A private medical center did not have the right to intervene in an enforcement action by the State of Maine, challenging a proposed acquisition of two cardiology practices by the state's largest health system and its affiliated hospital, Maine's Supreme Court has held. Denial of the medical center's motion to intervene was therefore affirmed.
The medical center seeking to intervene asserted that it was the defending hospital's principal competitor and would potentially be driven from the market as a result of the proposed merger. However, the medical center failed to show that the disposition of the action would impair or impede its ability to protect its interests through independent litigation.
Maine law authorized only the state attorney general—not private parties—to institute proceedings in equity to prevent and restrain antitrust violations, the state's high court explained.
Because private parties were not bound by the government litigation, any liability to private parties could be determined separately under Maine's statutory framework.

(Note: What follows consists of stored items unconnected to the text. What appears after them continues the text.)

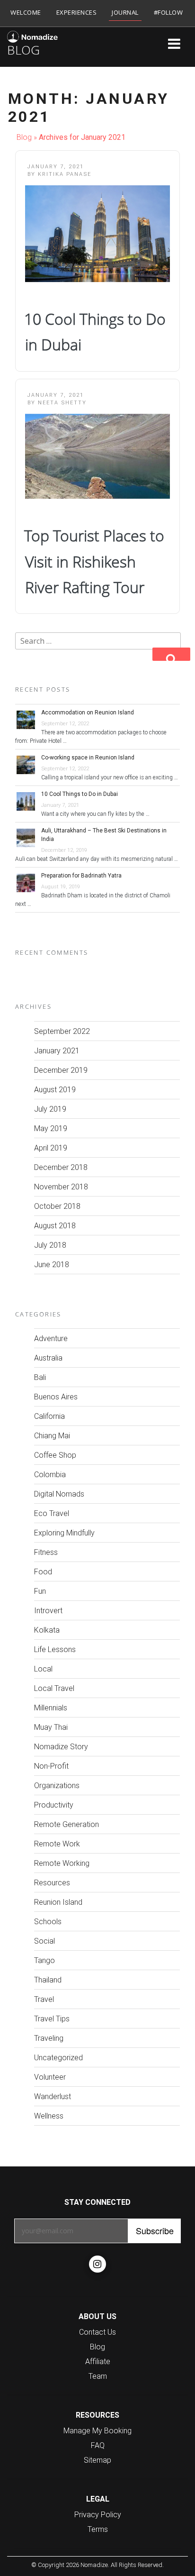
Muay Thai (51, 1727)
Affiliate (97, 2361)
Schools (48, 1921)
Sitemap (97, 2460)
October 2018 (57, 1206)
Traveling (48, 2038)
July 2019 (50, 1109)
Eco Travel (51, 1513)
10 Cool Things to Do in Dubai (79, 794)
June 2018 (51, 1264)
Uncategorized (58, 2057)
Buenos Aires (56, 1396)
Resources (52, 1882)
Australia (48, 1357)
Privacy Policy (97, 2514)
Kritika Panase (64, 174)
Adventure (51, 1338)
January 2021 (57, 1050)
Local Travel (54, 1688)
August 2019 (55, 1089)
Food (43, 1571)
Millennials (50, 1707)
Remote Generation (66, 1824)
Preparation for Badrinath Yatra (81, 875)
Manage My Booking (97, 2430)
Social (44, 1941)
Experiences (76, 12)
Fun (40, 1591)
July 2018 (50, 1245)
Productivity (53, 1804)
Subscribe (155, 2230)
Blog (24, 137)
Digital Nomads (59, 1493)
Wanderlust (52, 2096)
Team (98, 2376)
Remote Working (61, 1863)
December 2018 (61, 1167)
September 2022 (62, 1031)
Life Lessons (55, 1649)
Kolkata (47, 1630)
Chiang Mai (52, 1435)
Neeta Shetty (62, 402)
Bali (40, 1377)
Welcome (25, 12)
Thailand (48, 1979)
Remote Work (57, 1843)
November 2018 (61, 1186)
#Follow (168, 12)
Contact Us (97, 2332)
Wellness (48, 2115)
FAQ (98, 2445)
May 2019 (50, 1128)
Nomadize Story (61, 1746)
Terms (98, 2529)
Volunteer (50, 2077)
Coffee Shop (55, 1455)
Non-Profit (51, 1766)
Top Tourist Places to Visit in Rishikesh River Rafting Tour (94, 561)
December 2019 (61, 1070)
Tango (44, 1960)
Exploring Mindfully (64, 1532)
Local (43, 1668)
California (49, 1416)
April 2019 (50, 1147)
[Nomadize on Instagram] (97, 2264)
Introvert (48, 1610)
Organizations (57, 1785)
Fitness (46, 1552)
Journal (125, 12)
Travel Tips (52, 2018)
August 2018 (55, 1225)
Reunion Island (58, 1902)
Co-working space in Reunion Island (87, 757)
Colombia (50, 1474)
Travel (44, 1999)
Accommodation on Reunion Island (87, 712)
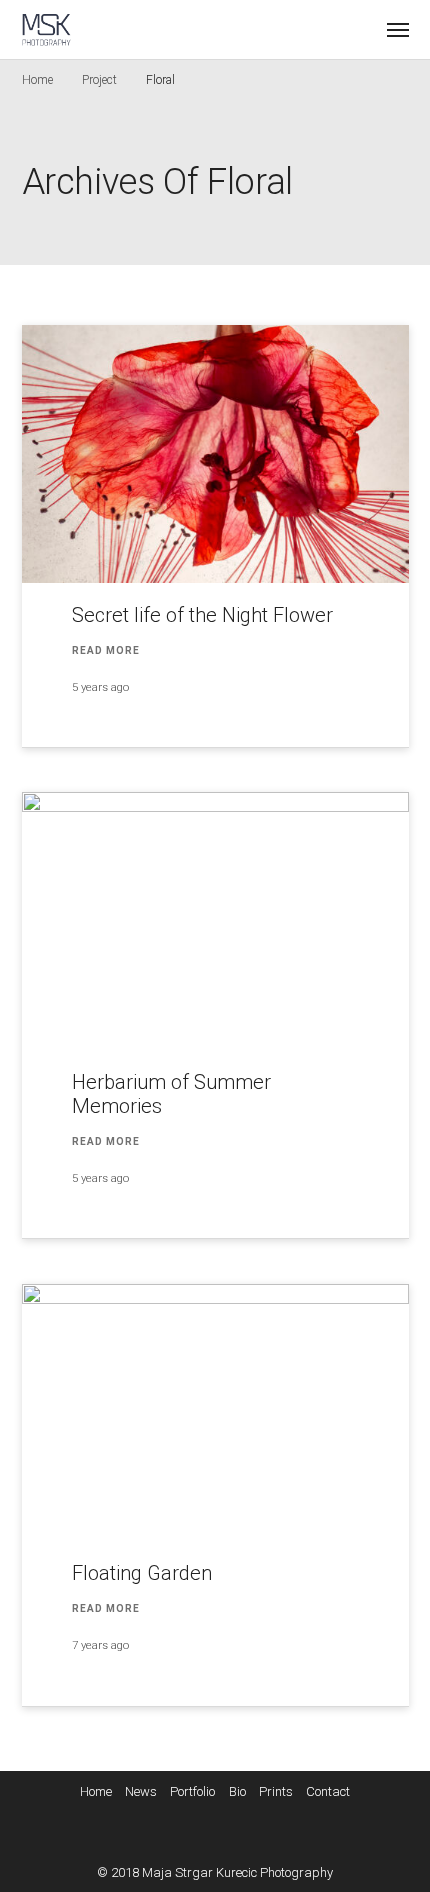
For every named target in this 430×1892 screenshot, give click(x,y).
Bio (237, 1791)
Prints (276, 1791)
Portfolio (192, 1791)
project (99, 80)
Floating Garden (142, 1573)
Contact (328, 1791)
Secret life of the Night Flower (202, 615)
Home (37, 80)
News (141, 1791)
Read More (106, 650)
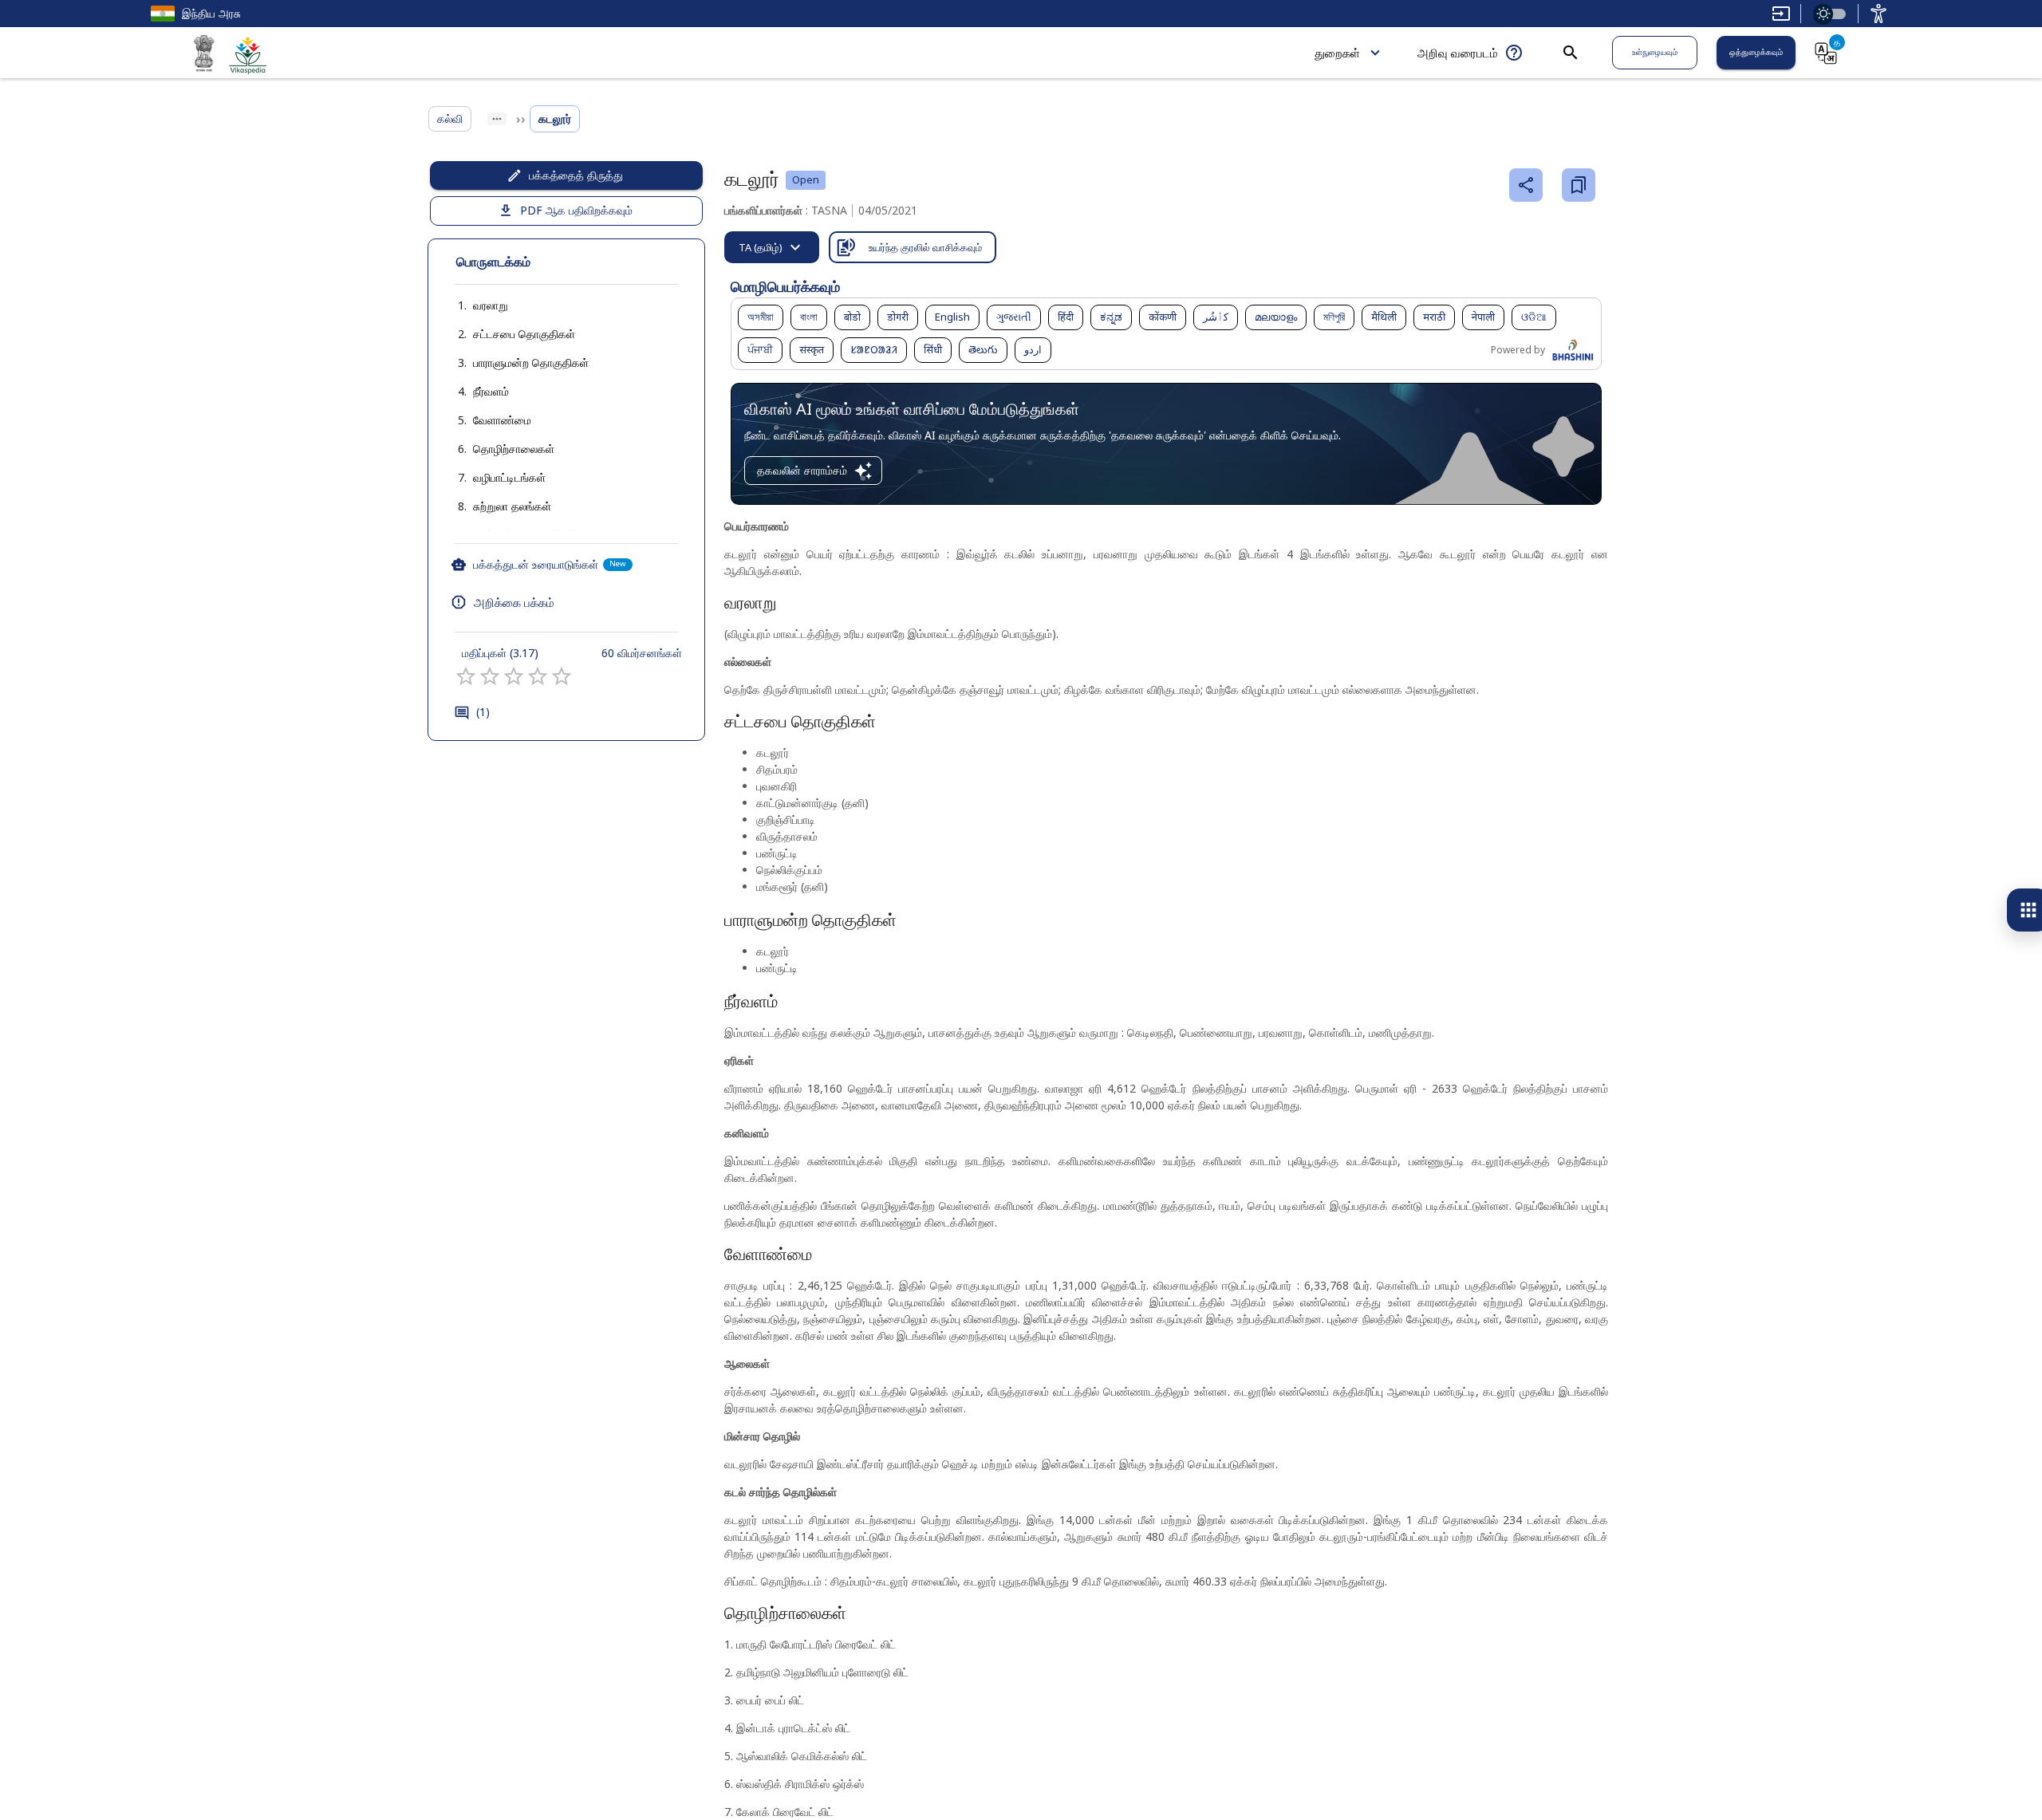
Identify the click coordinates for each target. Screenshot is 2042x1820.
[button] (474, 305)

Thus, there was no entitlement in a private party to intervene as of right in a state antitrust enforcement action in Maine without evidence of bad faith or malfeasance on the part of the government such that intervention was necessary to protect the public's interests. The medical center made no such evidentiary showing, the court said.
The private medical center also was properly refused permissive intervention into the matter, in the court's view. Such a joinder would have unduly burdened the proceedings, and the medical center had been given an adequate alternative method to participate in the enforcement action—the submission of oral and written comments to the trial court overseeing the action.
The case, State of Maine v. MaineHealth, appears in the CCH Trade Regulation Reporter at 2011-2 Trade Cases ¶77,702.